(Exercise directions):
Using the listing below, copy exactly each line from the one that has "Task: Click the" through the one that has "You are a computer-use"; omit the pictures.

(Listed records):

--------------------------------------------------

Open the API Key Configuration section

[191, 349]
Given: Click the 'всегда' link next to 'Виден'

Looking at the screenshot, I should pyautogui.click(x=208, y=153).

--------------------------------------------------

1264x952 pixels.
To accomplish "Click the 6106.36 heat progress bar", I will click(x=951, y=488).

--------------------------------------------------

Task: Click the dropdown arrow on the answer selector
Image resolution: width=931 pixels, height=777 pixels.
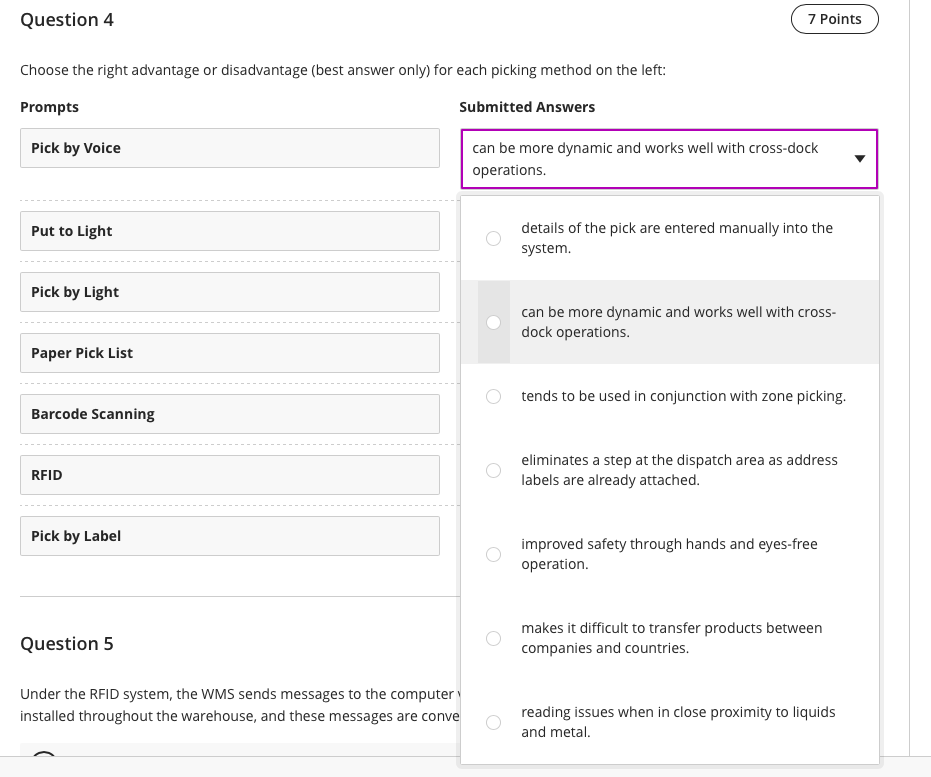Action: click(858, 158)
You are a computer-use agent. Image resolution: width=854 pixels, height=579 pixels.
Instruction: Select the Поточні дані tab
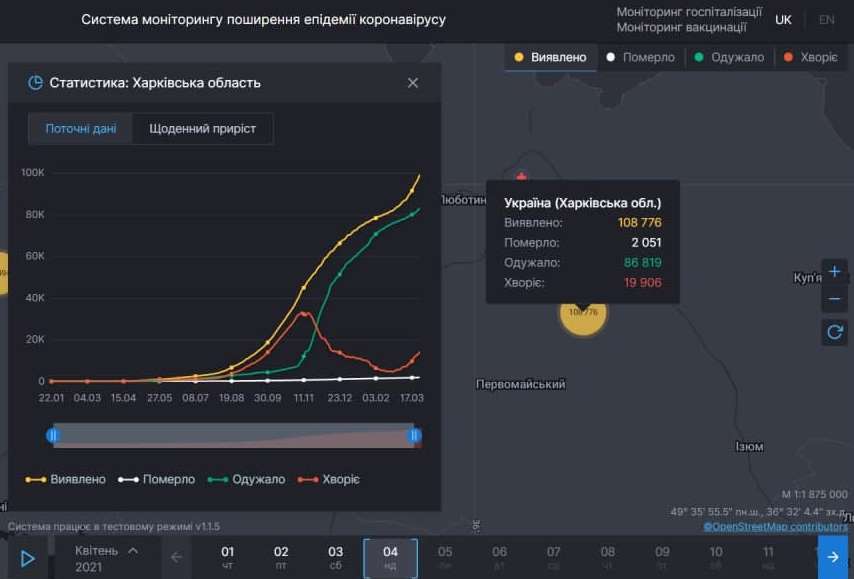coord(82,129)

--------------------------------------------------

(Your solution):
Task: Click the dropdown arrow on the answer selector
Image resolution: width=931 pixels, height=777 pixels.
Action: click(858, 158)
You are a computer-use agent. Image resolution: width=854 pixels, height=579 pixels.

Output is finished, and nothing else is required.